*** Opening of Input records ***

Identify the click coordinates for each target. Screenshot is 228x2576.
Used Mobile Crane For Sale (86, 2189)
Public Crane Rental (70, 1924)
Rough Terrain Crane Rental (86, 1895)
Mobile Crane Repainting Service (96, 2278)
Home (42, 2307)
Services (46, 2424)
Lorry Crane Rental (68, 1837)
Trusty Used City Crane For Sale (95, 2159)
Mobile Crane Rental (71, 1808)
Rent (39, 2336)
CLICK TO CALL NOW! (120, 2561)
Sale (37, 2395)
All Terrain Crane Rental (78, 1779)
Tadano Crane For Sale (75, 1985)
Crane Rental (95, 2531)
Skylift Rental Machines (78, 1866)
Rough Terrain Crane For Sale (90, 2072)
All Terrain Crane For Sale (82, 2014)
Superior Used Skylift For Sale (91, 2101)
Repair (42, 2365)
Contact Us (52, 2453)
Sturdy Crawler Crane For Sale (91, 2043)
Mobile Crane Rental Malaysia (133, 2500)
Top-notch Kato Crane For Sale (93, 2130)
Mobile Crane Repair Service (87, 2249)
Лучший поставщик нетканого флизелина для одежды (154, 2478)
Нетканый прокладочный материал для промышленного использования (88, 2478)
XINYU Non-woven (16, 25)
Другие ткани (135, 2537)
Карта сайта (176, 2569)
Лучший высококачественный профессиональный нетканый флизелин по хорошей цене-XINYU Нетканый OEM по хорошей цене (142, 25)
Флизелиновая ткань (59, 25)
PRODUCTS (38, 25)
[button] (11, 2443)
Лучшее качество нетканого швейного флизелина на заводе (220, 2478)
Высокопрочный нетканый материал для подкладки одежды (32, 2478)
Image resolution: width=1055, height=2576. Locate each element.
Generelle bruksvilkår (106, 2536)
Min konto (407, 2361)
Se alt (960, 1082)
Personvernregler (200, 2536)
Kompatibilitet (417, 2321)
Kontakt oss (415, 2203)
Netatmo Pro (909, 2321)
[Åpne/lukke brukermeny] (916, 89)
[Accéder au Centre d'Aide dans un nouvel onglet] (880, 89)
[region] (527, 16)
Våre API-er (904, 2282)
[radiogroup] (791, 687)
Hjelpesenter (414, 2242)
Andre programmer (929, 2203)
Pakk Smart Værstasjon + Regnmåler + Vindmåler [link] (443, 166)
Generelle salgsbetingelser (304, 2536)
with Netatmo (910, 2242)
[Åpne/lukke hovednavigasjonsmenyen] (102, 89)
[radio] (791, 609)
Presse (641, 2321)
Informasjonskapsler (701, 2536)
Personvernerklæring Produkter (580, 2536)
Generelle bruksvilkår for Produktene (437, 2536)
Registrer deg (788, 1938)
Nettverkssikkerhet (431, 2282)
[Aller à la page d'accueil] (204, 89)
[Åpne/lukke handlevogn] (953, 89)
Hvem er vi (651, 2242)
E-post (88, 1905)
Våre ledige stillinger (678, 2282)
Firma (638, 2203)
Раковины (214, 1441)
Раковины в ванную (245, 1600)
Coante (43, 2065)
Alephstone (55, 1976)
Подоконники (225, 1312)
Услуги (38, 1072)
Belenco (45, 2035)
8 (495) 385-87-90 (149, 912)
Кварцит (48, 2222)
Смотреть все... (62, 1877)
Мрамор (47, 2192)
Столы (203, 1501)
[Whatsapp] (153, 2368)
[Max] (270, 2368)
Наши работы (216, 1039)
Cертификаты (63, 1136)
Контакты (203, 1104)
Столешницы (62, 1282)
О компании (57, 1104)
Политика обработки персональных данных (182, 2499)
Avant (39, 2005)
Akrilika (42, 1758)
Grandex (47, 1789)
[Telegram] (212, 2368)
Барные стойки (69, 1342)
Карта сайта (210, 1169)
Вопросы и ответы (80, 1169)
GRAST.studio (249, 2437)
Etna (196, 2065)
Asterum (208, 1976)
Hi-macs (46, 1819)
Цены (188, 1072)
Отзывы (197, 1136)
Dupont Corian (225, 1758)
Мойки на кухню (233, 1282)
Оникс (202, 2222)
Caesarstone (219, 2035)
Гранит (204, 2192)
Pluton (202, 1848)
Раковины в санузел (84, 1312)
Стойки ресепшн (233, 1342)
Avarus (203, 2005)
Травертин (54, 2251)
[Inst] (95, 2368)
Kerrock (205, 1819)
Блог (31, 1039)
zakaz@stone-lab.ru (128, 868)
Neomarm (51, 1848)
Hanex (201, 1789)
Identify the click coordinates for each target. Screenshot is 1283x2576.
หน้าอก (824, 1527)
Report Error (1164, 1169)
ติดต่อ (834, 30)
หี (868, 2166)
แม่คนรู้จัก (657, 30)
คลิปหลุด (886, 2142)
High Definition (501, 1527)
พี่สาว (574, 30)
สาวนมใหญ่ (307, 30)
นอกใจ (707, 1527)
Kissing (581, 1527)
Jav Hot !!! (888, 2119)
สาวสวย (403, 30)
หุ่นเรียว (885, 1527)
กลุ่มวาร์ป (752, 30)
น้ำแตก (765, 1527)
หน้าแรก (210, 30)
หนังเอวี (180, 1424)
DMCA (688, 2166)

*** Close of Input records ***

*Work order*. Go to the line in the material above that contains "Mobile Crane Repair Service (87, 2249)" and copy exactly from there through the line that contains "Карта сайта (176, 2569)", stopping after it.

*Result*.
Mobile Crane Repair Service (87, 2249)
Лучший поставщик нетканого флизелина для одежды (154, 2478)
Нетканый прокладочный материал для промышленного использования (88, 2478)
XINYU Non-woven (16, 25)
Другие ткани (135, 2537)
Карта сайта (176, 2569)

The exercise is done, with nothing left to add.